■ Page extract ■
Re: "anybody can ledgerize" vulnerability

This sort of thing also has migration implications. Consider wanting to
move from one DID Method to another, or from one ledger to another.

In the case of Sidetree bases DID Methods, the DID is a function of the
initial DDO and a valid signature of that DDO from a key listed in it, as
you have mentioned.

The validation occurs on the read side, because there is no write side
protection for public ledgers (censorship resistance).

I'm not exactly sure what you mean by signing the DID Doc, but generally:

https://w3c-ccg.github.io/did-spec/#proving-control-of-a-did-and-did-document

The DID Method resolution is what actually enforces the linkage between the
identifier and the document.

I usually think of the DID as a special case of public key thumbprint, that
points to multiple keys (the DDO), and both the identifier and keys are all
public information.

There are at least 2 signatures we are talking about here:

1. The ledger signature (used to sign the public ledger transaction)
2. The DID create operation signature (used to show that at least one of
the keys in the create payload is under the control of the registering
entity).

1 is protected by the ledger (needs to come from a funded address, but may
have nothing to do with the actual DID, see BTRC, ETHR vs ION, ELEM).
2 is protected on the read side by the DID Method (we need to ignore DID
create operations which are not self certifying, if the DID is not a
function of the controller public key like ETHR for example).

I don't think there is anything wrong with a DID Method that allows for
creating of a DID Doc with more than one key, but only requires a signature
from one of the keys, after all I can always claim to control another
person's public key, the problem is when that claim is true and they don't
know about it.

■ Challenge a ■
In the post about the "anybody can ledgerize" vulnerability, rewrite the paragraph that begins "1 is protected by the ledger" as a short list, keeping its main facts.

Document and screenshot pointing rows:
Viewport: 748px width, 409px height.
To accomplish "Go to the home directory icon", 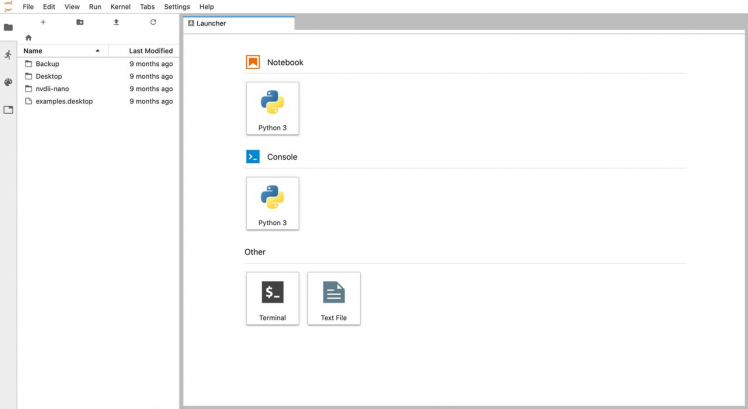I will [28, 37].
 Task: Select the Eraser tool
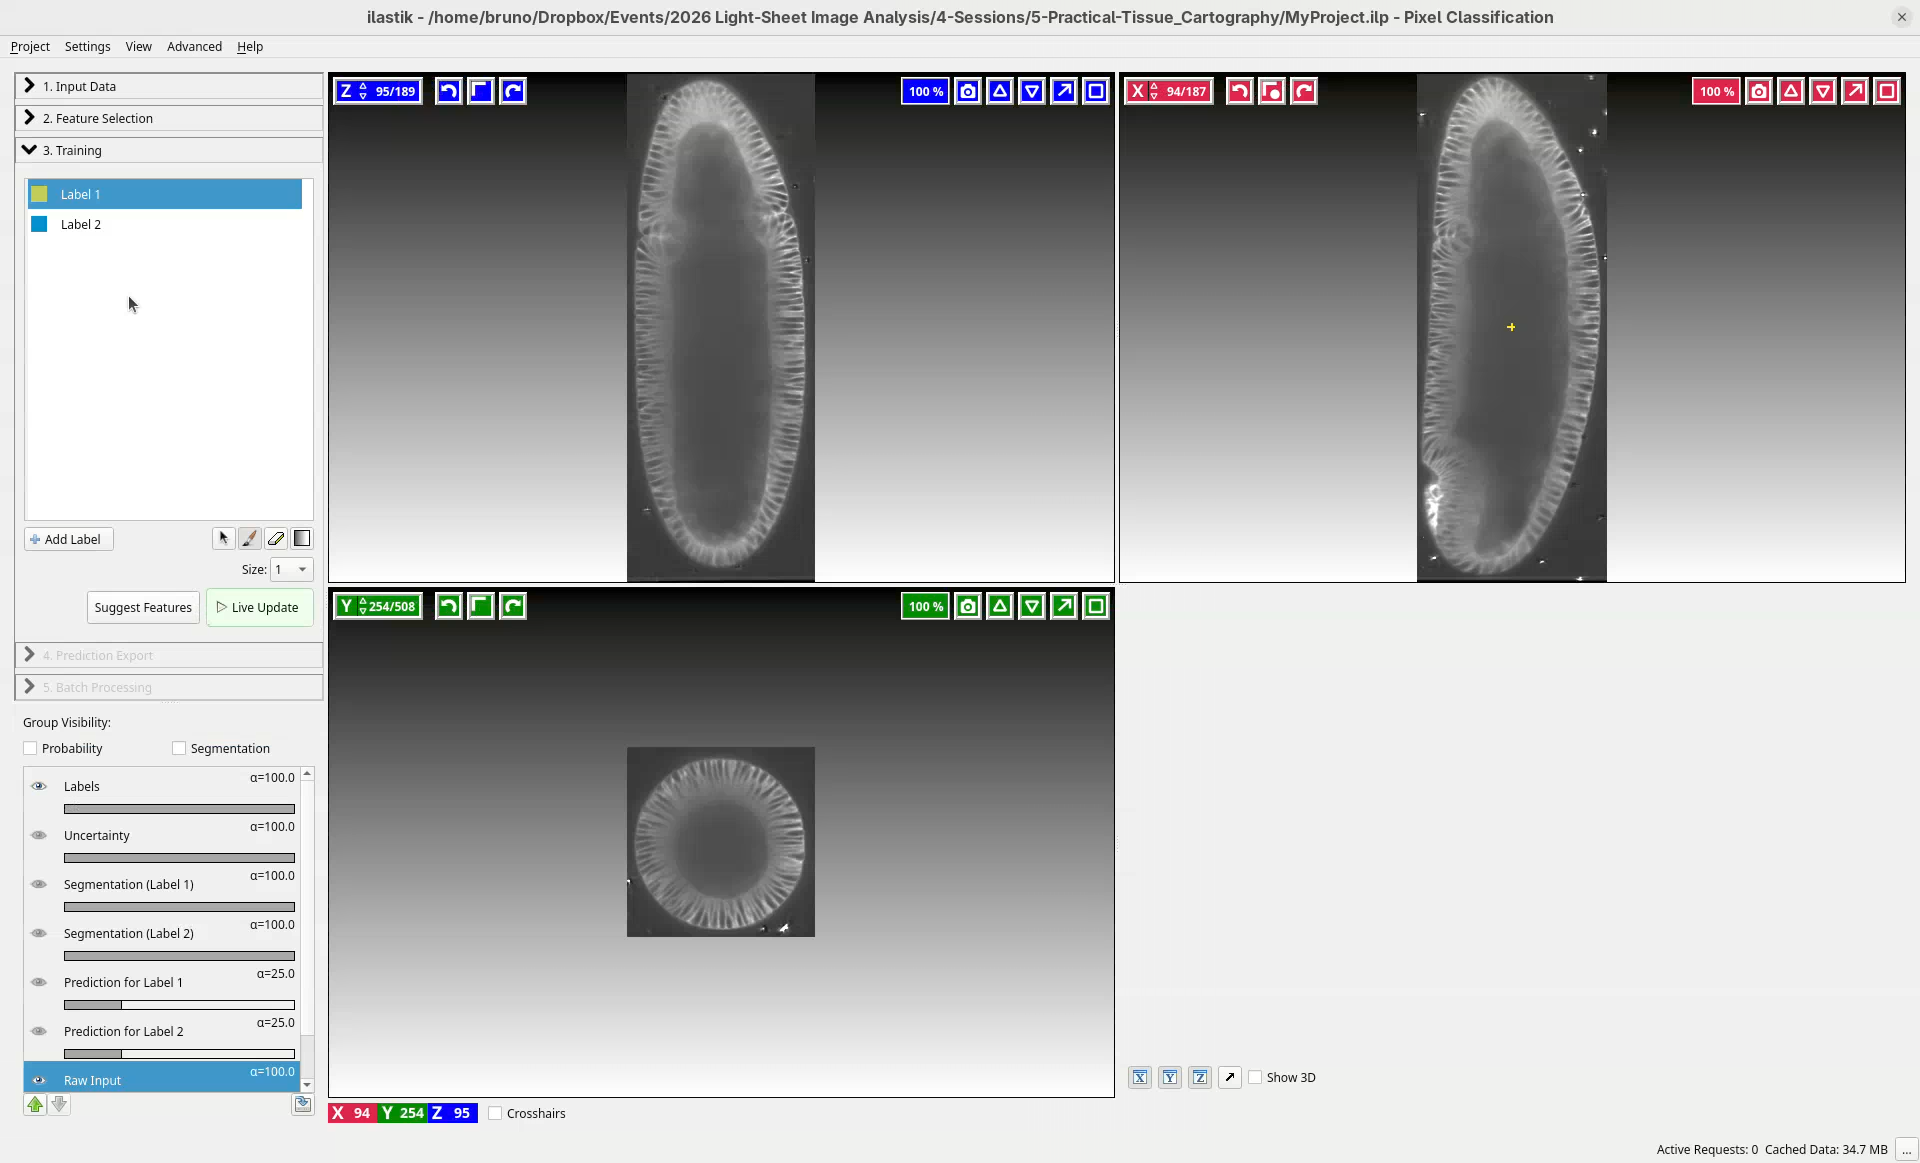coord(276,539)
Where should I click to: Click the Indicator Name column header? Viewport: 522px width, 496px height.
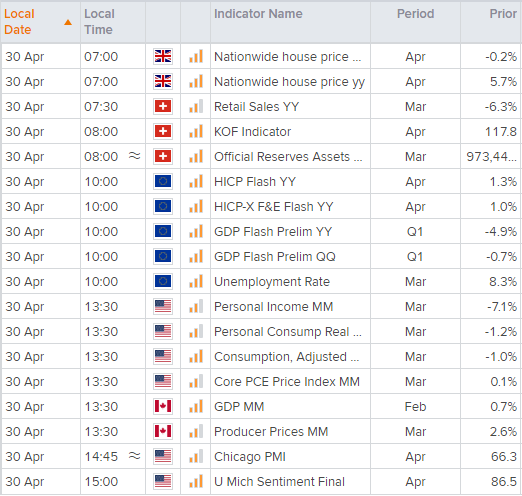[258, 14]
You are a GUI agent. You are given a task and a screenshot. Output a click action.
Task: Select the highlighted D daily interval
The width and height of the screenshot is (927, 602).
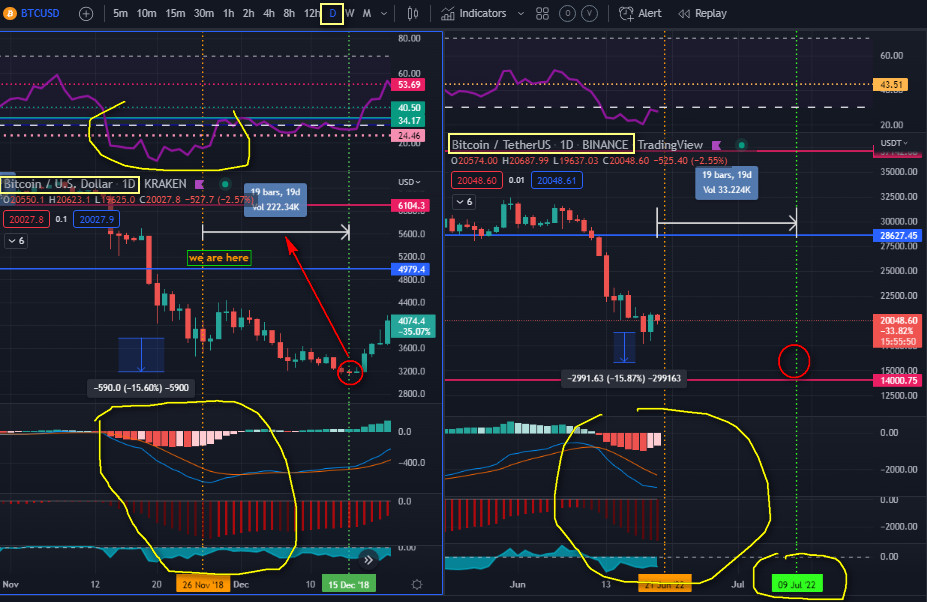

■ Challenge b ■
Copy out the rows word for word, starting at the line that contains "You are a GUI" and going through the end of the rows. Leave out the pictures.

■ Correct answer a ■
- Signature 1 is protected by the ledger. It must come from a funded address, but that address may have nothing to do with the actual DID (see BTRC, ETHR vs ION, ELEM).
- Signature 2 is protected on the read side by the DID Method. DID create operations that are not self-certifying must be ignored if the DID is not a function of the controller public key, as with ETHR.

■ Correct answer b ■
You are a GUI agent. You are given a task and a screenshot. Output a click action.
Task: Select the highlighted D daily interval
The width and height of the screenshot is (927, 602).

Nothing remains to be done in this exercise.